Woolwich survey so far: 91-74 for retail marijuana

Road commissioner thanks residents for patience this mud season
Wed, 04/17/2019 - 8:00am

With not quite 10 percent of Woolwich’s registered voters taking part in a survey, a slight majority supports allowing retail recreational marijuana stores.

The 11-question survey developed by the planning board was included with property tax bills recently mailed to residents. The survey is to help determine if the town would permit retail marijuana stores once the state sets guidelines.

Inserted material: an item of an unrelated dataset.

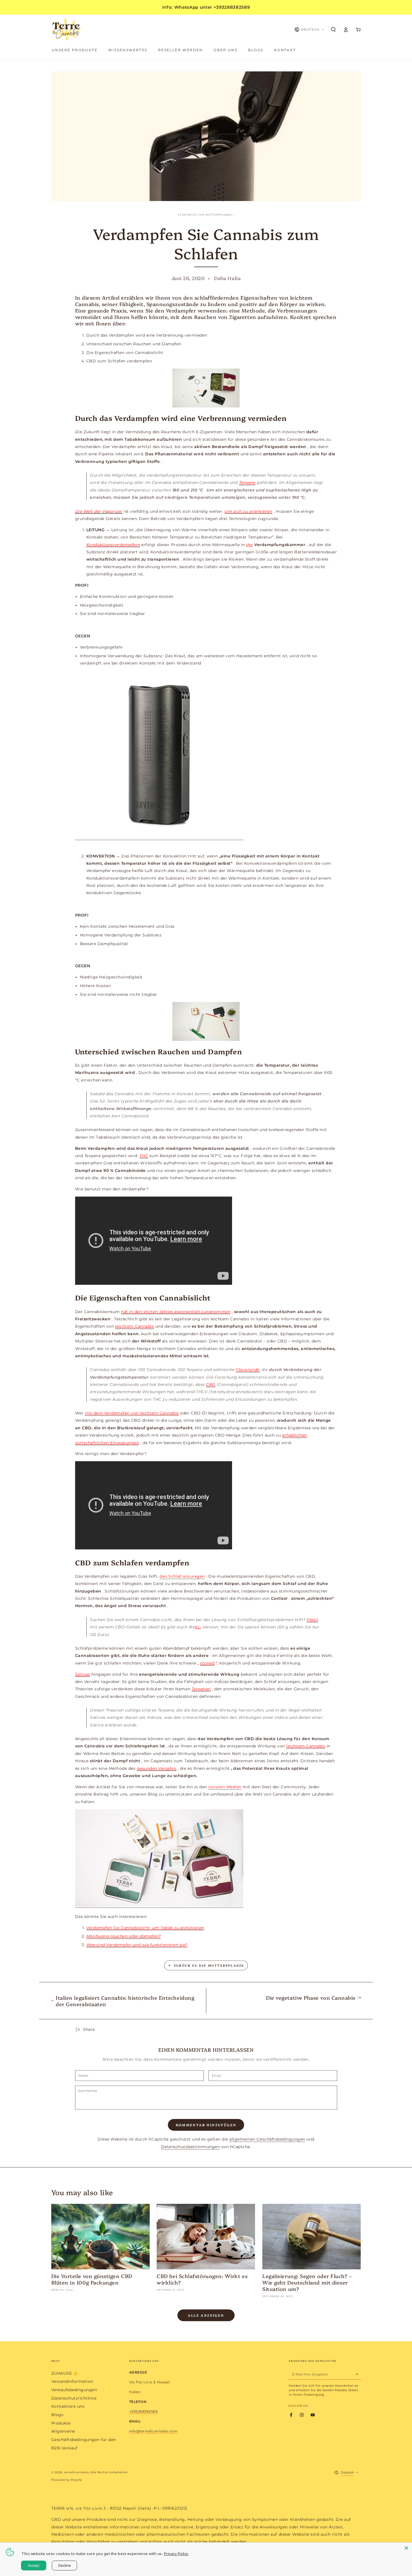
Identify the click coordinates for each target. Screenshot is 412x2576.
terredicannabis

Tom Stoner of the planning board said 167 of the 1,200 surveys were returned. Residents have until Friday, April 19 to participate. Copies are available at the town office.

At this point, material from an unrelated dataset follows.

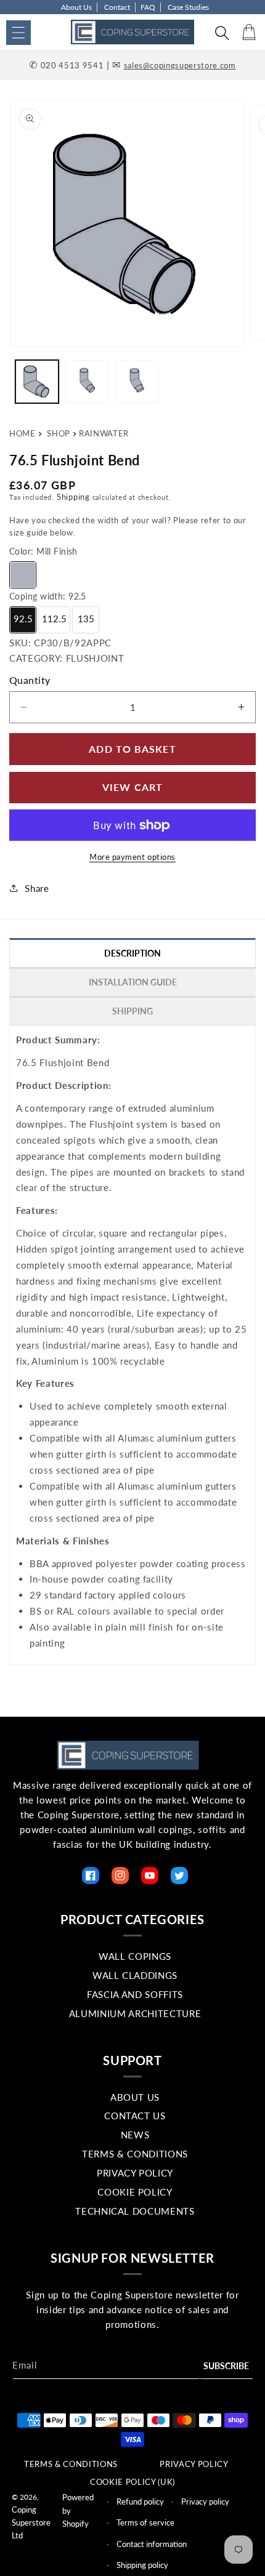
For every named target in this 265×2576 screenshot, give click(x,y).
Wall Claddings (134, 1975)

Stoner added he and other planning board members had hoped for a much larger response. Woolwich has over 2,200 registered voters.

Stoner told the select board Tuesday night, the responses so far reveal 91 residents favor allowing marijuana retail stores; 74 are against them. One was undecided. 

Another question asked if the town should allow additional stores selling medical cannabis. There is one such store at Woolwich Common; a second one, also on Route 1, will open soon. There were 119 survey respondents against allowing more of them; 46 were in favor of allowing more. Both of the current stores are grandfathered. Stoner said additional ones couldn’t be licensed without prior approval.

By nearly a 3-1 margin, respondents favored the town regulating where marijuana sales could take place. Respondents indicated little interest in helping draft ordinances to address the marijuana issue.

Chairman David King Sr. said no marijuana-related articles appear on the warrant of the May 4 annual town meeting. The select board was open to a suggestion for holding a non-binding vote during the town meeting.

“No matter what the state eventually does as far as regulating these establishments, we’ll need to have our own local ordinances,” commented King.

“One resident contacted me and said, they felt it had been a mistake to limit the survey to just one per household,” Selectman Allison Hepler told the Wiscasset Newspaper prior to the meeting. “I've encouraged households with multiple members and renters, who would not receive a property tax bill to come in to the town office  and fill out the survey.”

Hepler and Selectman Jason Shaw were absent from the meeting.

Road Commissioner Jack Shaw told the select board he has started grading town roads.

“I want to go on record as thanking residents for their patience during the mud season. We’re getting to the worst of the roads as quickly as we can,” he said.